Nine times out of ten I’m forced to follow it up with a throat-searing roar of, “DID YOU HEAR ME?!”
I don’t say things because I like to hear myself talk. I don’t say them because I’ve got an abundance of excess breath I need to get rid of. I don’t say them because I enjoy repeating myself! (Repeating myself! Repeating myself! Whee!) I say them because somebody has to, and seeing as I’m the one who’s always here with the kids, that someone is always me.
If my children would simply be perfectly-behaved at all times and always pick up their crap (that’s a totally realistic expectation, right?), I wouldn’t have this problem. Yet they can’t seem to grasp the fact that the more responsible they act, the less I’d have to harp. I mean, it’s not rocket science. Just put the dirty socks in the hamper. Don’t call your brother a booger-faced moron. Stop leaving the milk sitting on the counter. And if you pee all over the seat, for the love of Khal Drogo, wipe that nastiness UP.
I’m the one who answers all — and fulfills the vast majority — of their requests. They need something, I’m the person they come to. Can I have a Band-Aid? When will dinner be ready? Will you help me get this gum out of my hair? But when it comes to the things I request of them, it’s an entirely different scenario. They couldn’t be more oblivious to my voice if they were wearing earplugs and noise-canceling headphones and had their heads buried under stacks of feather pillows. To add insult to injury, when their dad speaks, they answer immediately. Even though I’m the one who spends the most time around them and caters to their every need, he can say one word and they’re all over it like piranhas on a pork chop.
I don’t get it, but I know this much: it sucks to be the voice they don’t hear.

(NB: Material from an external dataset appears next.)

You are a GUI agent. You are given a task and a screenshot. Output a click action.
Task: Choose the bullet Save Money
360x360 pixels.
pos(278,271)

I’ve read the tips and the columns written by parenting experts. Ask gently and politely, they say. Make eye contact. Be brief. Ask them to repeat what you’ve said. Show them attention. Talk to them, not at them. Sure, that’s all fine and good, but asking my kids in a sweet, quiet tone to, say, clean the toilet isn’t going to make them any more enthusiastic about it. I have a feeling that no matter how I approach it, they won’t really listen unless I’m saying something like, “Hey kids! Time for cake!”
. . . Or unless I start sounding like my husband, which is pretty much impossible unless I take up chain-smoking.
I guess they tune me out because I do a proportionately larger share of the nagging — er, reminding. Since I’m home with them, it falls on me to be the disciplinarian, the righter of wrongs, the teacher of lessons. And everybody knows kids have been tuning out teachers for centuries.
It’s sinking in anyway, the stuff I tell them, even if it seems to float in one ear and out the other. The cumulative years of my instructions will help make them into functional adults. And then they’ll have non-listening offspring of their own, and they’ll call me for advice, and I’ll just laugh and laugh.
Once I answer their phone calls, that is.